Serologic testing for antibodies against HSV, VZV, CMV, and toxoplasmosis can be useful in ruling out a disease as the causative etiology (IgG and/or IgM negative). The presence of positive IgG titer is not necessarily indicative of active disease, but rather prior exposure. Very elevated IgG titers may make you more suspicious for active disease, and a positive IgM indicates recent infection, but again are not fully diagnostic. Negative serologic testing can help rule out disease.
Consider blood cultures to detect bacteremia or fungemia; Urinalysis and urine cultures to detect a urinary tract infection (UTI).
Consider an AC paracentesis to detect DNA for CMV, HSV, VZV, or toxoplasmosis-associated disease. See Appendix 13, Anterior Chamber Paracentesis.
Consider MRI of the brain and orbits with and without gadolinium contrast to evaluate for comorbid CNS lesions if vitreoretinal lymphoma is of concern.
Consider referral to a vitreoretinal surgeon or ocular oncologist to perform a diagnostic vitrectomy ± retinal biopsy if concerned for possible vitreoretinal lymphoma. Specimens should be evaluated as soon as possible by an ocular pathologist or a neuropathologist with experience in working with vitreous specimens. Consider MYD88 mutation testing and IL-6/IL-10 ratio testing.
Consider topical prednisolone acetate 1% or difluprednate 0.05% q12h while awaiting workup results.
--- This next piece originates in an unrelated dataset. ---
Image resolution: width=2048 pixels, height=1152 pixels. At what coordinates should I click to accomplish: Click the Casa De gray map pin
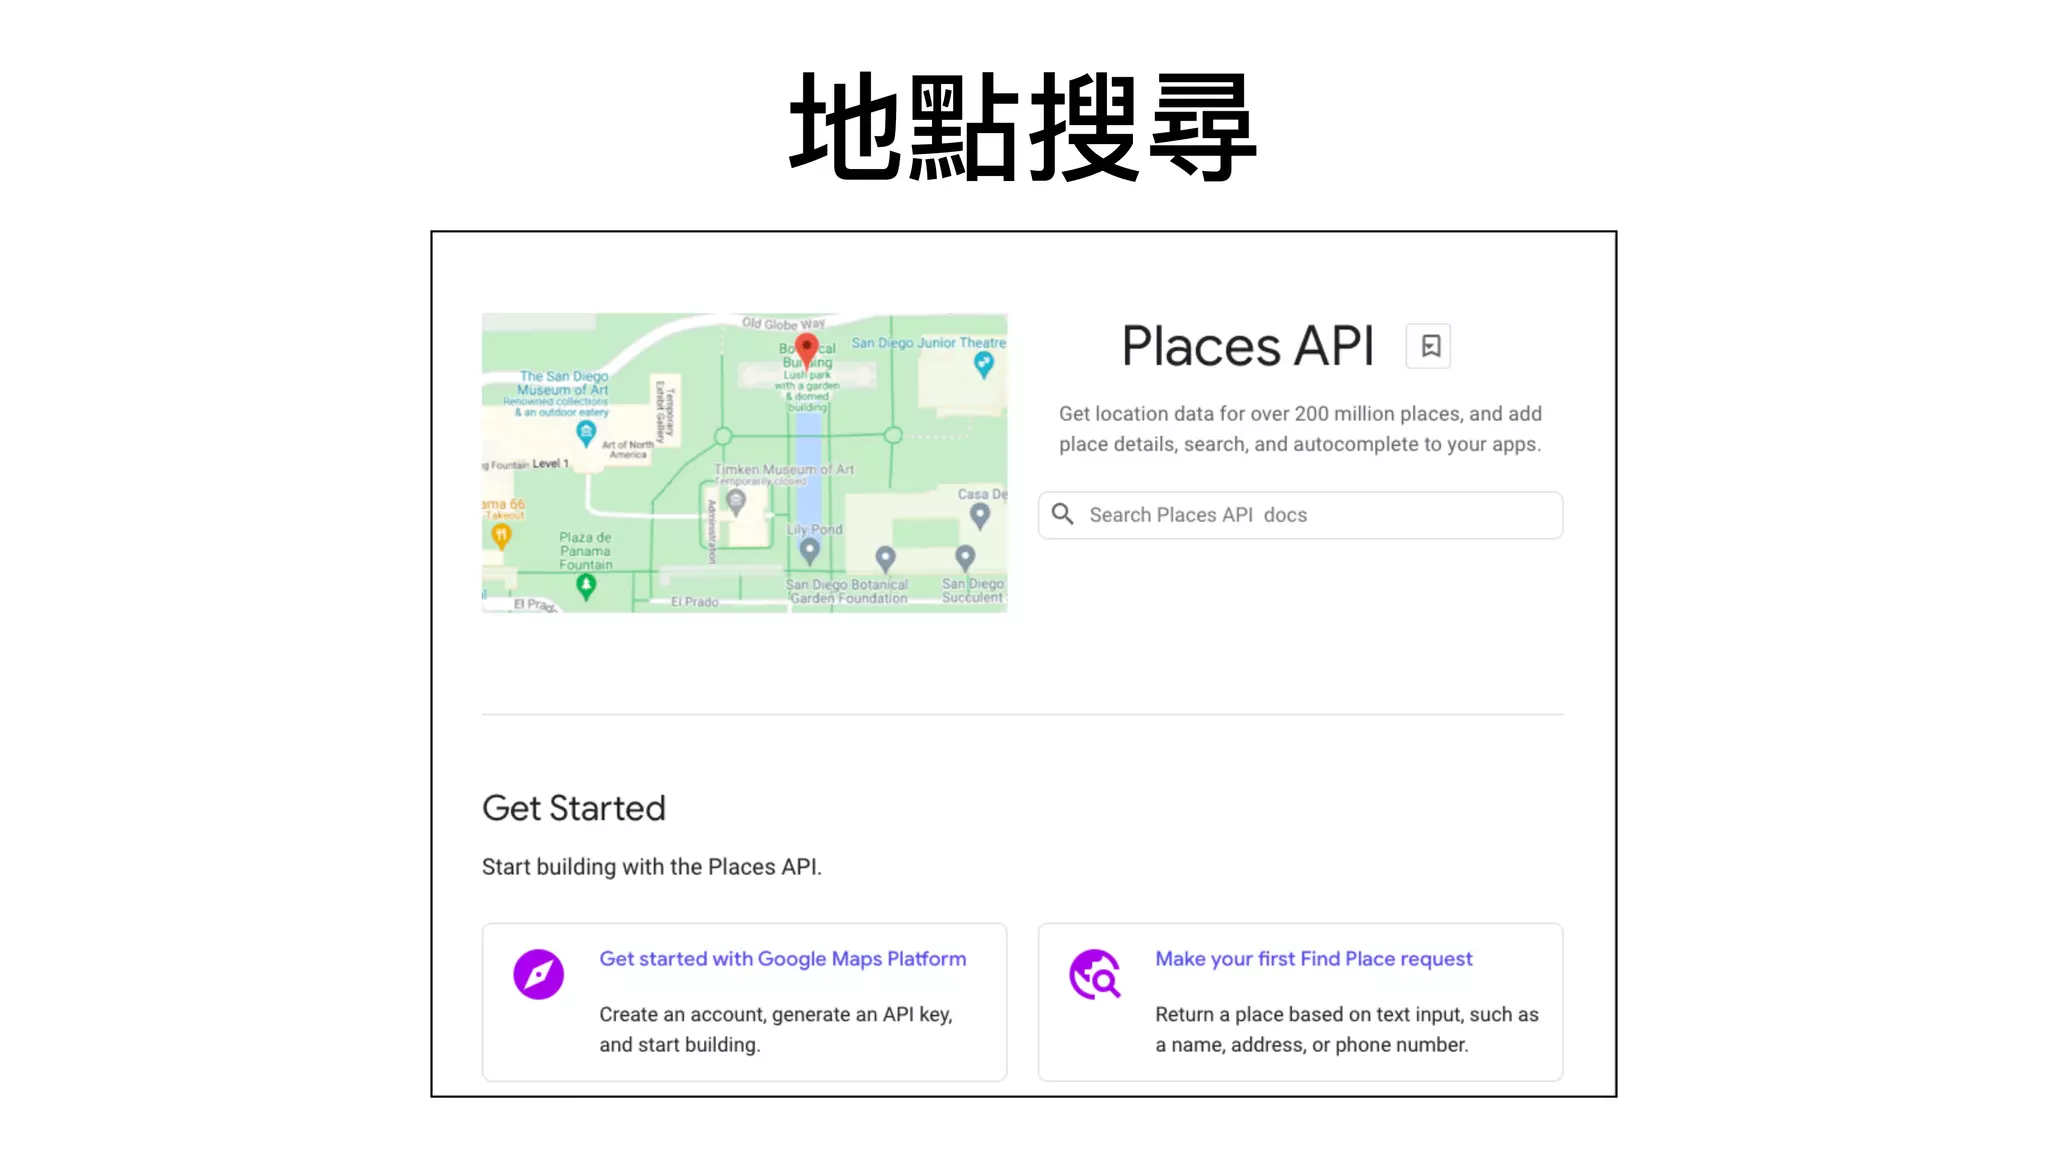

Treat infectious etiologies with appropriate antimicrobials prior to using local long-acting steroids or systemic steroids.
Oral acyclovir 400 mg five times per day or valacyclovir 500 mg t.i.d. for HSV-associated disease. Oral acyclovir 800 mg five times per day or valacyclovir 1000 mg t.i.d. for VZV-associated disease.
Oral valganciclovir 900 mg b.i.d. for CMV-associated disease.
For syphilis treatment, see 12.10, Syphilis.
For toxoplasmosis treatment, see 12.9, Toxoplasmosis.
For TB treatment, refer the patient to an internist, infectious disease specialist, or public health officer for consideration of systemic treatment. Patients with ocular TB frequently have no pulmonary disease but still require systemic four-drug antituberculous therapy. Concomitant oral steroids or steroid-sparing immunosuppression may be necessary.
Consider a trial of oral steroids after appropriate negative infectious workup.
Consider local steroid injection, particularly if the disease is unilateral, the eye is pseudophakic, and there is no history of steroid response ocular hypertension.
If the disease becomes persistent consider long-acting local steroids (0.19 mg or 0.59 mg fluocinolone acetonide implants) versus systemic steroid-sparing immunosuppression (e.g., antimetabolites, calcineurin inhibitors, and anti-TNF agents).
IVFA-guided panretinal photocoagulation should be considered in those with severe peripheral nonperfusion, active peripheral neovascularization, or complication from active peripheral neovascularization (e.g., vitreous hemorrhage).